(A version of this piece appeared on LinkedIn.)
One of the trends that I have been following involves how emerging social network experiments are applying economic models to determine how to surface and present user-generated content.
Here the term "economic" is very different from merely "money changing hands for paid amplification." At its very bottom, economics is the science of the choices you make and how you manage scarcity. In this instance, the scarce goods are 1) meaningful participation in a social network and 2) attention. Today, I'll offer three such ideas.
Standing for "Decentralize All The Things," this is a project from Ryan X. Charles, a former Reddit employee who was originally hired to figure out Reddit's cryptocurrency strategy. It turns out that Reddit didn't need a cryptocurrency strategy as much as it perhaps thought it did, so out went Charles and the DATT concept was born.

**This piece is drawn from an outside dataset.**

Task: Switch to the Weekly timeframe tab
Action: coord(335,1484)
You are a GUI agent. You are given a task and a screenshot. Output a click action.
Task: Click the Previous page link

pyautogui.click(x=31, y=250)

It was particularly good timing that all of this happened amid widespread dissatisfaction with Reddit's posture toward transparency and censorship. Charles imagines DATT as fully peer-to-peer, such that it would be difficult to censor content if someone--even DATT's developers--wanted to do so. Most interestingly, instead of merely "upvoting" content that you like, you would have to put your money where your mouse-clicks are... with small micro-fractions of bitcoin. (Keep in mind that, as of this writing, one bitcoin is worth US$370 and the minimum transferable unit is a "satoshi" or US$0.00000370.)
Obviously, it's easy to simply upvote something and even inspire some sizable number of like-button-minded people to do the same. Far fewer would pay money--even a tiny amount--to join such a mini-crusade. This makes for a higher-quality experience for everyone, in much the same way that prediction markets tend to match and eventually outperform polling.

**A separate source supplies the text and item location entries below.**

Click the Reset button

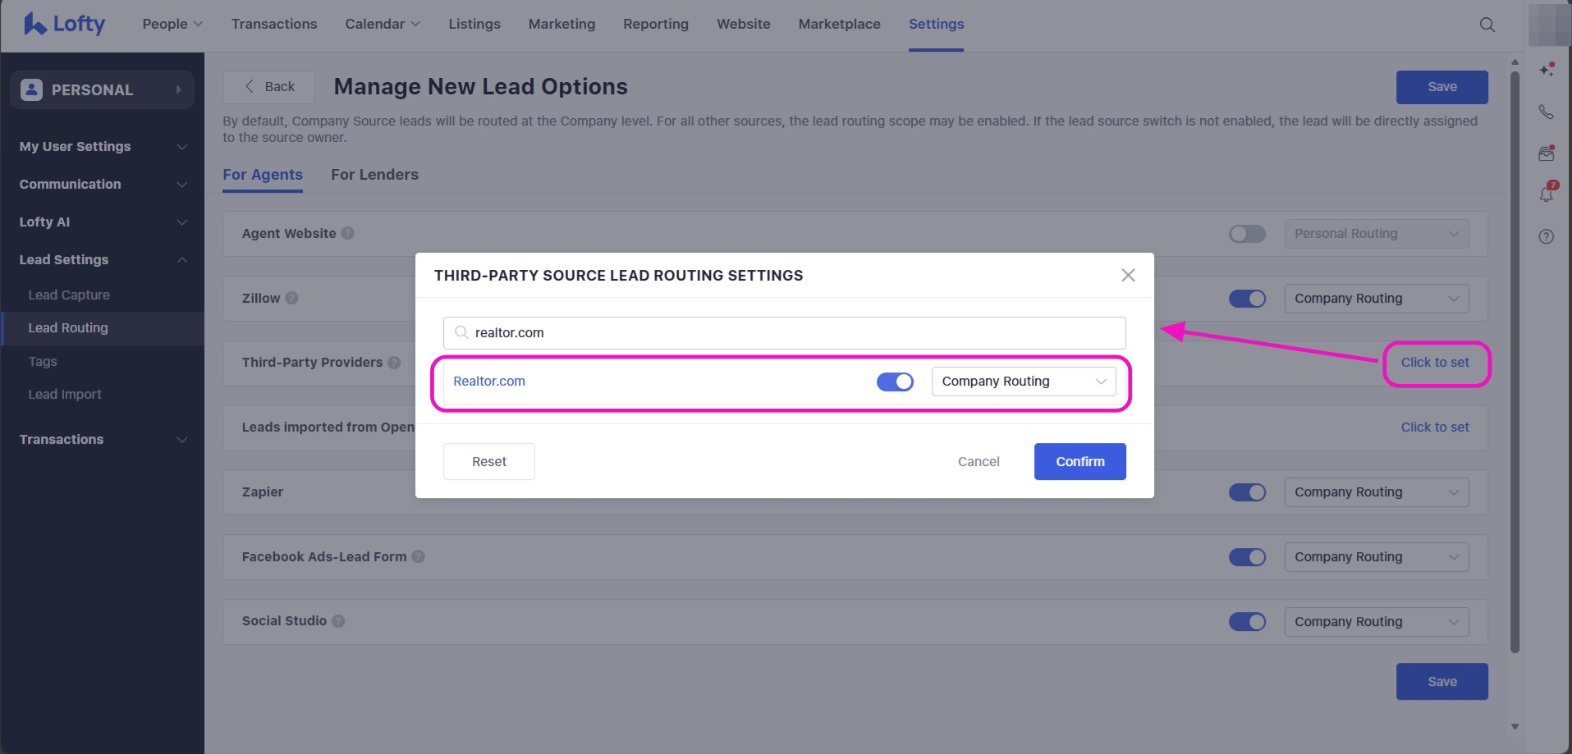(488, 462)
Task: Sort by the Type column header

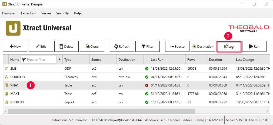Action: (68, 60)
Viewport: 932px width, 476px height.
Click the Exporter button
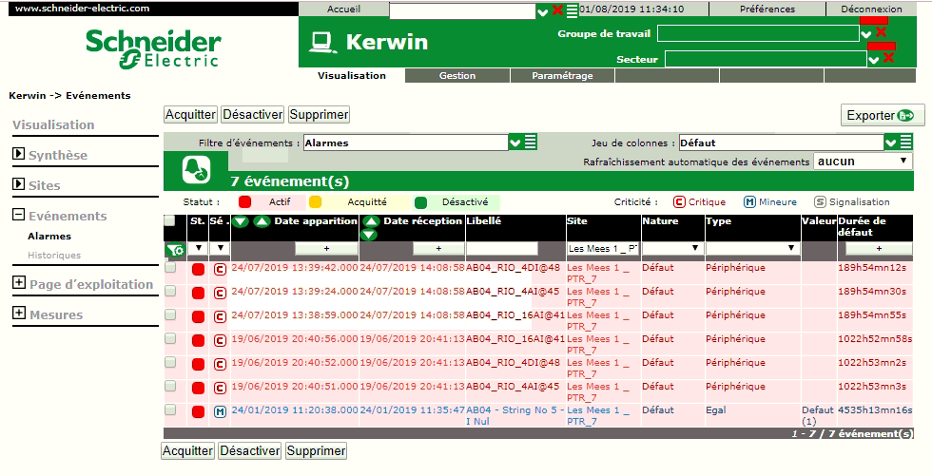pyautogui.click(x=883, y=115)
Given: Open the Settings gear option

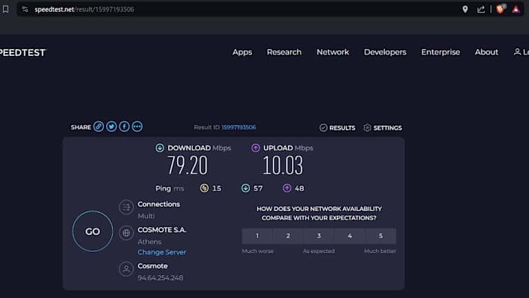Looking at the screenshot, I should point(382,128).
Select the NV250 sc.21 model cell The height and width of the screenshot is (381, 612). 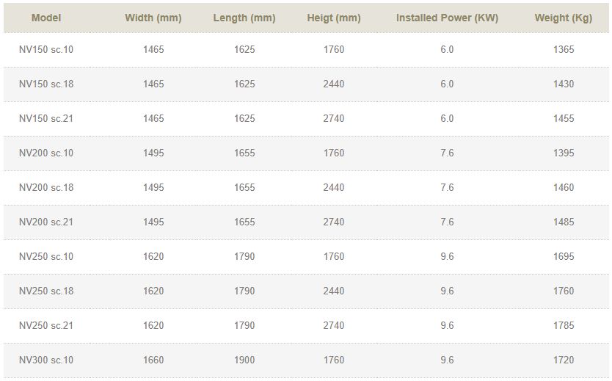point(46,326)
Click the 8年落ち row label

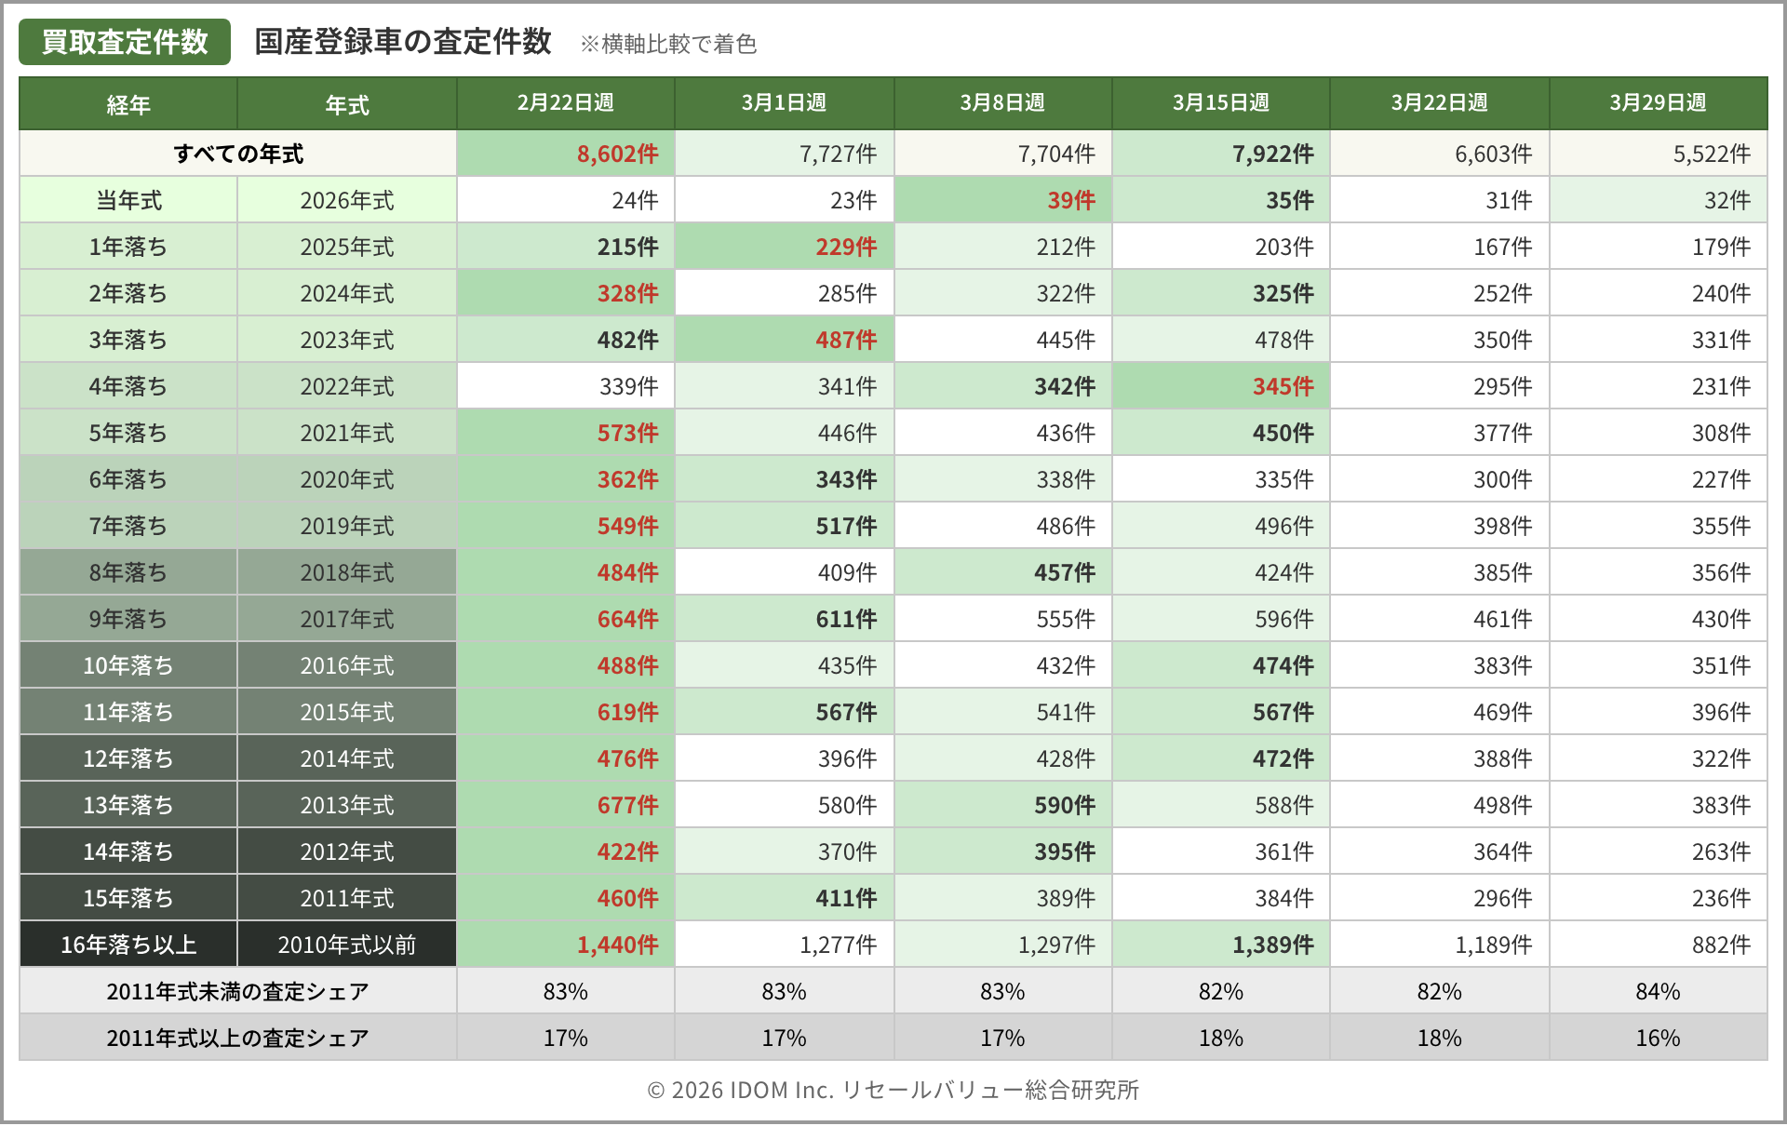[x=128, y=572]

DATT is presently at the proof-of-concept stage and Charles is "seeking to find a technical co-founder who understands blockchain and web technologies."
Based in Argentina, the 75-million-member Taringa! social network shares its ad revenue with its top content-creating members. Each participant in the Taringa! Creadores program receives a bitcoin wallet from Xapo, where the money is transferred and the creators can buy from bitcoin-accepting merchants, exchange it for traditional currency, or tip other users on the site.
In the first six months of the invite-only program, the site distributed $76,000 worth of bitcoin, with one participant receiving $2,000. Not surprisingly, Taringa! Creadores has had a strong effect on the site's growth while, according to Taringa!, keeping the quality of the content high.
One would imagine that any social network endorsed by the hacktivist collective Anonymous would have to be open-source, encrypted end-to-end, and fully dedicated to privacy. Minds is one such network.
But what really makes it interesting is its economic model. From the site: "You earn a digital currency of points for every vote, comment, upload and share which can be exchanged directly for views on your content. ... These points can either be exchanged with Minds or directly p2p with other users in exchange for shares." Of course, points can be purchased as well.
So what does this all tell us?
Much of what we find valuable on the web has been built on the backs of unpaid volunteers, such as Wikipedia editors or the moderators of your favorite subreddit. Others are willing, consciously or otherwise, to give away personal data in order to access a useful service like Facebook. The various species of a "third way" as described above show that it could be easy and mutually beneficial for Internet users to accept greater control over their digital lives and truly be economic partners in the platforms that their attention helps build. The frictionless nature of cryptocurrency payments makes this possible in ways that more intermediary-reliant methods simply cannot.
Also, in addition to earning one's access to a social media site via quality participation, Internet users might be able to supplement this personal fund by doing almost nothing at all. Innovations like the 21 computer might mean that media consumers might mine small amounts of their own bitcoin just to help support their media consumption habits, again, in a frictionless manner.
The mainstream media has certainly learned volumes from social media in terms of how people seek out and share information. This new class of social networks, if even modestly successful, could show them a thing or two about monetizing content as well.